▸ **What you need to do**
What needs reproducing is the run of lines in the data below starting at the line with "Task: Click the 三相 400V title bar" and ending at the line with "Task: Open options", both ends included. Copy it exactly, without pictures, and add nothing.

Stored data entries

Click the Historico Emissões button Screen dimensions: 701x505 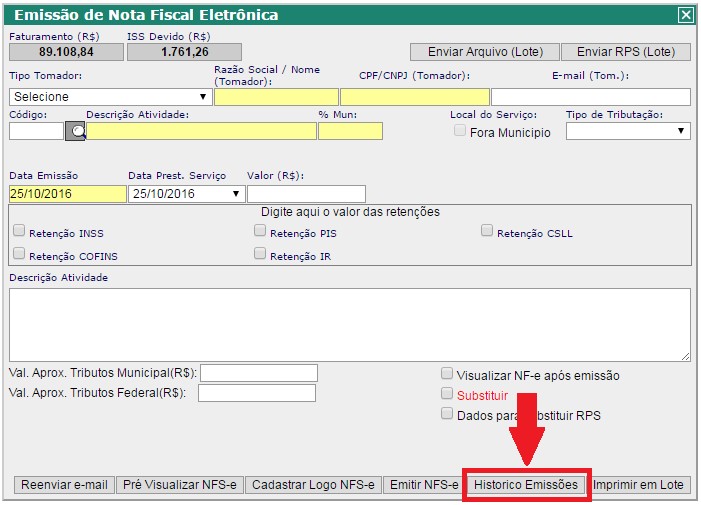(x=526, y=485)
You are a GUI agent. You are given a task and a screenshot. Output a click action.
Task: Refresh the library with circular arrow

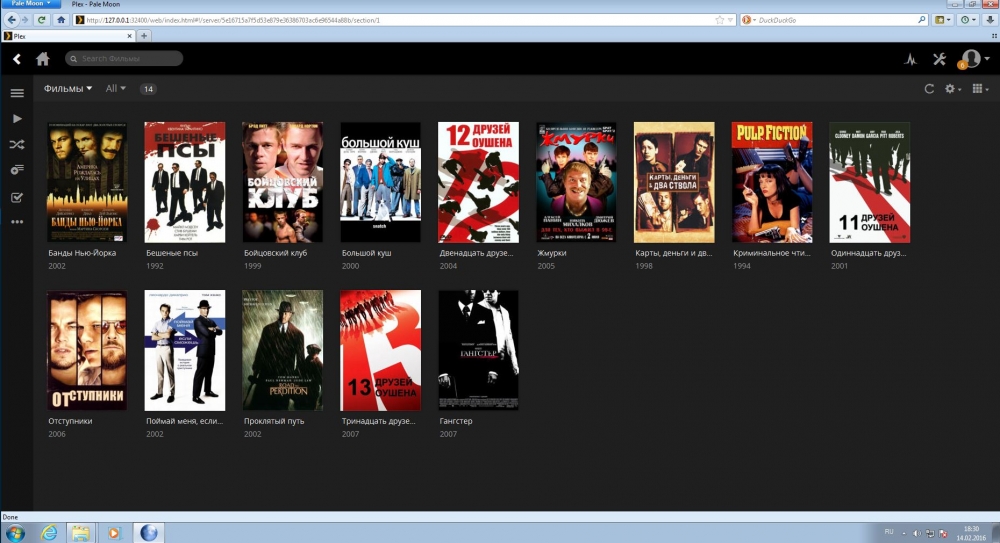929,89
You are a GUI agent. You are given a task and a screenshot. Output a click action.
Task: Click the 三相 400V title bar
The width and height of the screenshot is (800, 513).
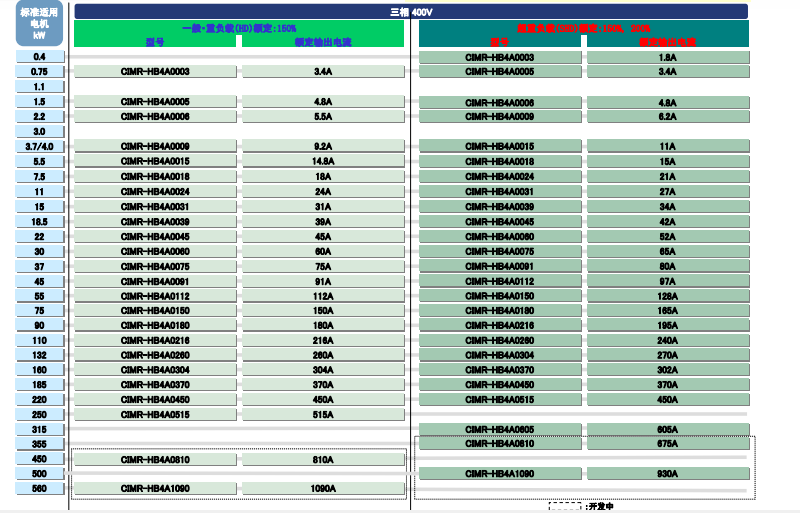click(411, 11)
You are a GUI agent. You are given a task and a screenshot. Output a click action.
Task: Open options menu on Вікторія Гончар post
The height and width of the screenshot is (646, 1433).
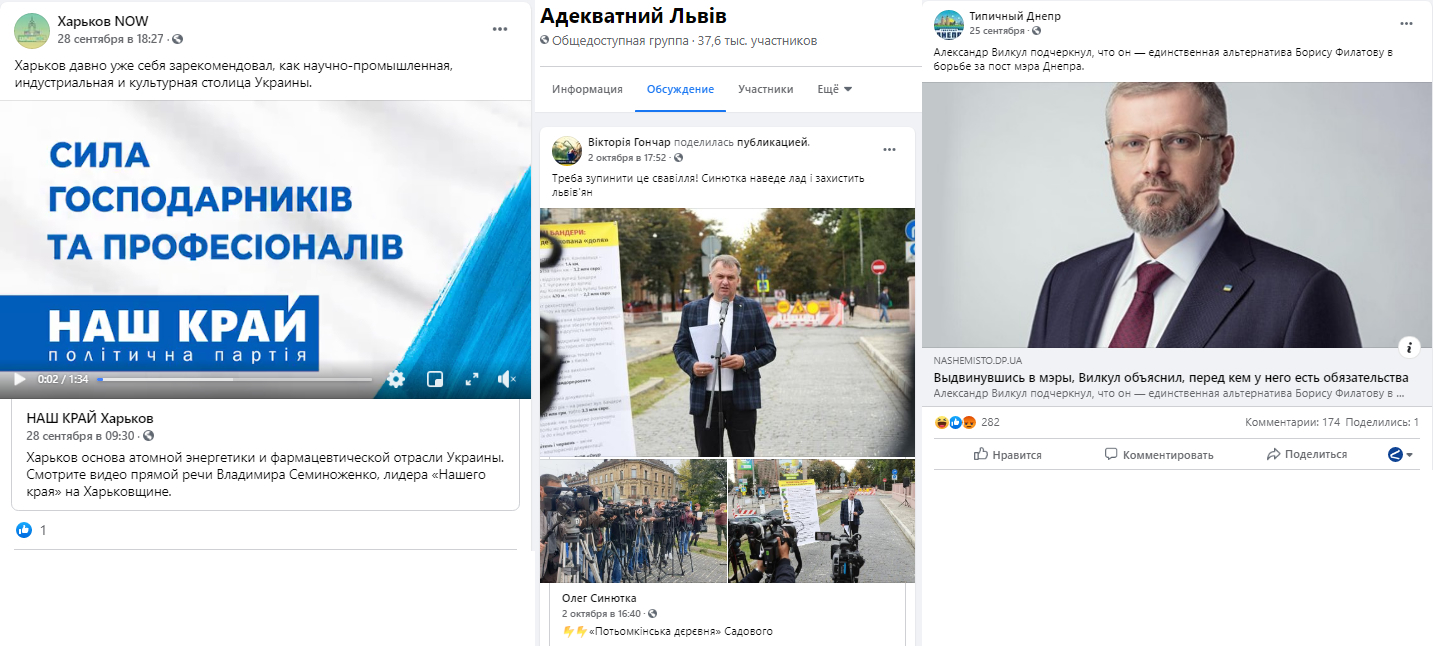point(889,150)
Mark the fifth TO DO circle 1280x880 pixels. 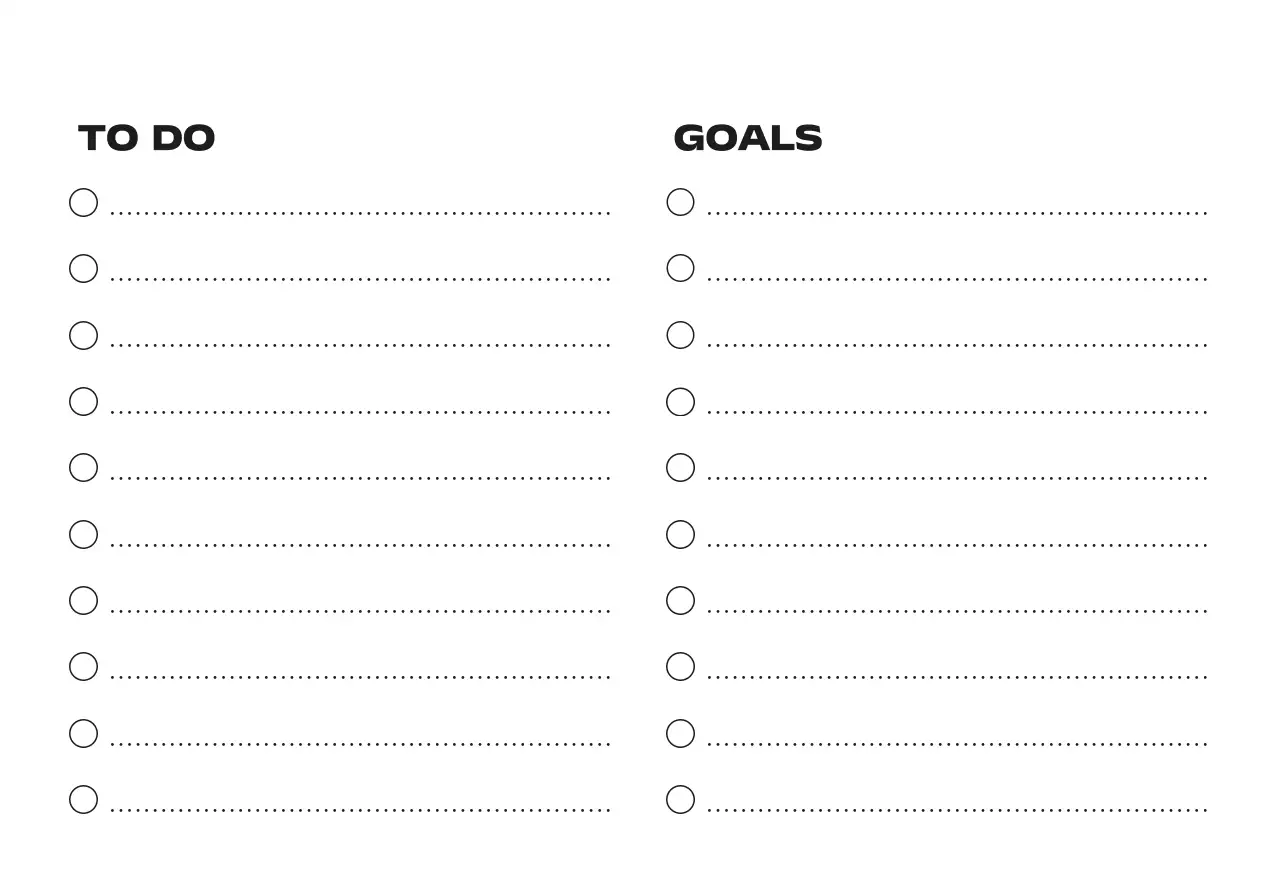[83, 468]
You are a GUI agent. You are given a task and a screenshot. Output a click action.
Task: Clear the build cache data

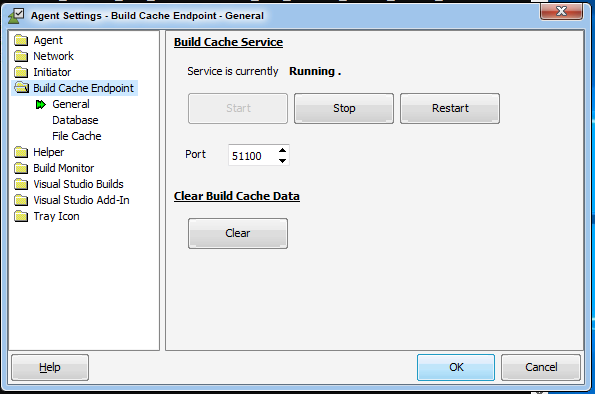tap(238, 233)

▸ **Written response**
Task: Click the 三相 400V title bar
The width and height of the screenshot is (800, 513).
click(411, 11)
You are a GUI agent. You are given a task and a screenshot. Output a click action.
Task: Open options menu on Вікторія Гончар post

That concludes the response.